Автор: | 16. октября 2017

Владимир Ферлегер: Родился в селе Бричмулла в 1945 году. Физик-теоретик, доктор физико-математических наук, работал в Институте Электроники АН Узбекистана. Автор более 100 научных трудов. С середины 80-х годов начал писать стихи и прозу, публиковался в «Звезде Востока», в альманахе «Ковчег» (Израиль), в сборнике стихов «Менора: еврейские мотивы в русской поэзии». С 2003 года проживает в США. В 2007 году в Ташкенте вышел сборник стихов «Часы». В 2016 году в Москве издана книга «Свидетельство о рождении».



3.1

Я довольно поздно узнал звучание имён отца и деда на иврите: Эхиэл и Элияху. Хиль и Элияш был и их не слишком созвучными аналогами на языке идиш.

Отец родился в 1920-м году в маленьком городке Пинчув на юго-востоке Польши, славном в настоящее время разве только своими вишнёвыми садами. В начале века городок был типичным местечком – штетлом, с преимущественно еврейским торгово-ремесленным населением, рынком и синагогой в центре, и с приземистыми подслеповатыми домишками на окраинах.

Синагога была не только молитвенным домом, но и центром общественной жизни. Отец рассказывал, усмехаясь, как любой заглянувший в синагогу гость из соседнего штетла, сразу понимал, кто здесь есть кто. Вдоль восточной стены сидели уважаемые люди: раввин, хасидские проповедники – маггиды, а иногда и духовные вожди–цадики, учёные знатоки талмуда, удачливые коммерсанты и щедрые жертвователи. Трудящаяся ремесленная беднота вместе с мишуресами – посредниками и сводниками, а также просто бездельниками и попрошайками кучковалась у западной стены. Переход от западной стены к восточной удавался крайне редко и мало кому из прихожан. Он требовал непосильных трудов, фантастического везения или, как минимум, удачной женитьбы с хорошим приданным.

------------

У какой стены синагоги в Пинчуве, согласно статье, сидели уважаемые люди?

## Сохранённые данные
------------

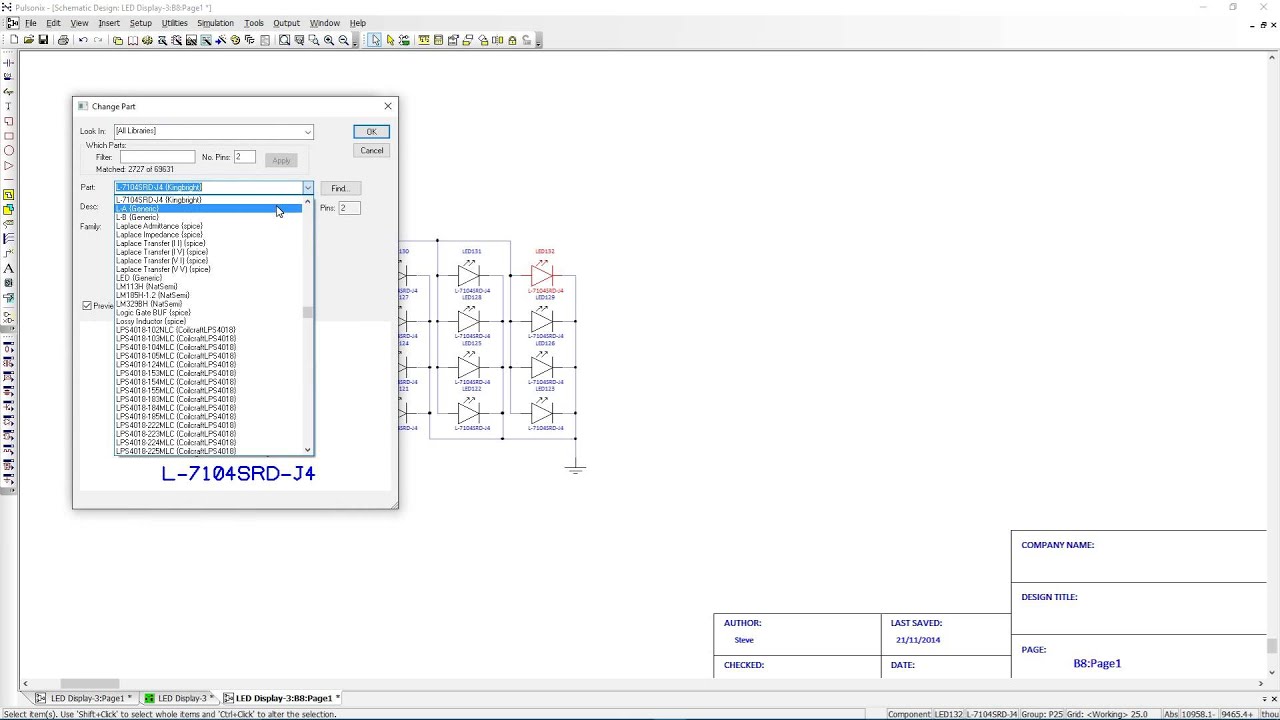1280x720 pixels.
Task: Click the Zoom In magnifier icon
Action: click(x=328, y=40)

------------

## Ответ к заданию
Вдоль восточной стены.